[[ PROVIDED RECORDS, beginning ]]

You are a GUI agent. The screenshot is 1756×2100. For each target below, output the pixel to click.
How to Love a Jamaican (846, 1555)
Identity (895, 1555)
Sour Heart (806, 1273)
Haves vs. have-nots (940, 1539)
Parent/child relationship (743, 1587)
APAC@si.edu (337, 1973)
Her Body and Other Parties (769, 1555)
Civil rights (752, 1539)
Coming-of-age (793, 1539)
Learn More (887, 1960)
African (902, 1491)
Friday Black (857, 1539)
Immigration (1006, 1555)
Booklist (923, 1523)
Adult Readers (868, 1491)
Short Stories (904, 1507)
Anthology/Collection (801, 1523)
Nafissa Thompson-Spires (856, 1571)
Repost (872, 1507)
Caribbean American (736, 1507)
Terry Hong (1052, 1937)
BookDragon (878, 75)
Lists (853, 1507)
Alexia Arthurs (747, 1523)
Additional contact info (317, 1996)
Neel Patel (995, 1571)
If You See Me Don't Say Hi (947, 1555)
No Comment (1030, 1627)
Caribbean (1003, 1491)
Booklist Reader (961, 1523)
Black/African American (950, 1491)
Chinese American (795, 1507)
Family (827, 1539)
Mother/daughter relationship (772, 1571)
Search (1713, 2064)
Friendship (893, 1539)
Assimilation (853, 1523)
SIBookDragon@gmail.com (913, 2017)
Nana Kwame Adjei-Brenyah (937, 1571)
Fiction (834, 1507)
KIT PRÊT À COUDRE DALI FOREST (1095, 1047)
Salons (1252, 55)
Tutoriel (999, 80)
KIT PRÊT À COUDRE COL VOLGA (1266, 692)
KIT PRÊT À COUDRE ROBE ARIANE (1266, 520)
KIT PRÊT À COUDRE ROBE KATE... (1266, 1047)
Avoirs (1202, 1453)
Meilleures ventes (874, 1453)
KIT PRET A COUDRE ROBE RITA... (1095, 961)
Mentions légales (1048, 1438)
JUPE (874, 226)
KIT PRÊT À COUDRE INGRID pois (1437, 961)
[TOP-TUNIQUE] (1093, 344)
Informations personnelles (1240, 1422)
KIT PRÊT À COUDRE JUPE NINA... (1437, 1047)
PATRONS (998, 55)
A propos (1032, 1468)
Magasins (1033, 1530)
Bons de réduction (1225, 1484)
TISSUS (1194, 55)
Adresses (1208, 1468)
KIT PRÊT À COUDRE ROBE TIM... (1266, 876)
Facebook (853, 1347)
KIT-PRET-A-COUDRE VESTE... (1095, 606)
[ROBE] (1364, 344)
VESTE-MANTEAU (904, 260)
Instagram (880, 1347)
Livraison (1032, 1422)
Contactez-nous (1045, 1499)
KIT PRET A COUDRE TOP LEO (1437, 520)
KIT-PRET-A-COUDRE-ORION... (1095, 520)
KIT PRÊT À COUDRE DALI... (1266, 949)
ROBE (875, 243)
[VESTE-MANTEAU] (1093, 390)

[[ PROVIDED RECORDS, end ]]

EXERCISE PROMPT:
Return the listing. Match it exactly.

WRITTEN SOLUTION:
You are a GUI agent. The screenshot is 1756×2100. For each target below, output the pixel to click.
How to Love a Jamaican (846, 1555)
Identity (895, 1555)
Sour Heart (806, 1273)
Haves vs. have-nots (940, 1539)
Parent/child relationship (743, 1587)
APAC@si.edu (337, 1973)
Her Body and Other Parties (769, 1555)
Civil rights (752, 1539)
Coming-of-age (793, 1539)
Learn More (887, 1960)
African (902, 1491)
Friday Black (857, 1539)
Immigration (1006, 1555)
Booklist (923, 1523)
Adult Readers (868, 1491)
Short Stories (904, 1507)
Anthology/Collection (801, 1523)
Nafissa Thompson-Spires (856, 1571)
Repost (872, 1507)
Caribbean American (736, 1507)
Terry Hong (1052, 1937)
BookDragon (878, 75)
Lists (853, 1507)
Alexia Arthurs (747, 1523)
Additional contact info (317, 1996)
Neel Patel (995, 1571)
If You See Me Don't Say Hi (947, 1555)
No Comment (1030, 1627)
Caribbean (1003, 1491)
Booklist Reader (961, 1523)
Black/African American (950, 1491)
Chinese American (795, 1507)
Family (827, 1539)
Mother/daughter relationship (772, 1571)
Search (1713, 2064)
Friendship (893, 1539)
Assimilation (853, 1523)
SIBookDragon@gmail.com (913, 2017)
Nana Kwame Adjei-Brenyah (937, 1571)
Fiction (834, 1507)
KIT PRÊT À COUDRE DALI FOREST (1095, 1047)
Salons (1252, 55)
Tutoriel (999, 80)
KIT PRÊT À COUDRE COL VOLGA (1266, 692)
KIT PRÊT À COUDRE ROBE ARIANE (1266, 520)
KIT PRÊT À COUDRE ROBE KATE... (1266, 1047)
Avoirs (1202, 1453)
Meilleures ventes (874, 1453)
KIT PRET A COUDRE ROBE RITA... (1095, 961)
Mentions légales (1048, 1438)
JUPE (874, 226)
KIT PRÊT À COUDRE INGRID pois (1437, 961)
[TOP-TUNIQUE] (1093, 344)
Informations personnelles (1240, 1422)
KIT PRÊT À COUDRE JUPE NINA... (1437, 1047)
PATRONS (998, 55)
A propos (1032, 1468)
Magasins (1033, 1530)
Bons de réduction (1225, 1484)
TISSUS (1194, 55)
Adresses (1208, 1468)
KIT PRÊT À COUDRE ROBE TIM... (1266, 876)
Facebook (853, 1347)
KIT-PRET-A-COUDRE VESTE... (1095, 606)
[ROBE] (1364, 344)
VESTE-MANTEAU (904, 260)
Instagram (880, 1347)
Livraison (1032, 1422)
Contactez-nous (1045, 1499)
KIT PRET A COUDRE TOP LEO (1437, 520)
KIT-PRET-A-COUDRE-ORION... (1095, 520)
KIT PRÊT À COUDRE DALI... (1266, 949)
ROBE (875, 243)
[VESTE-MANTEAU] (1093, 390)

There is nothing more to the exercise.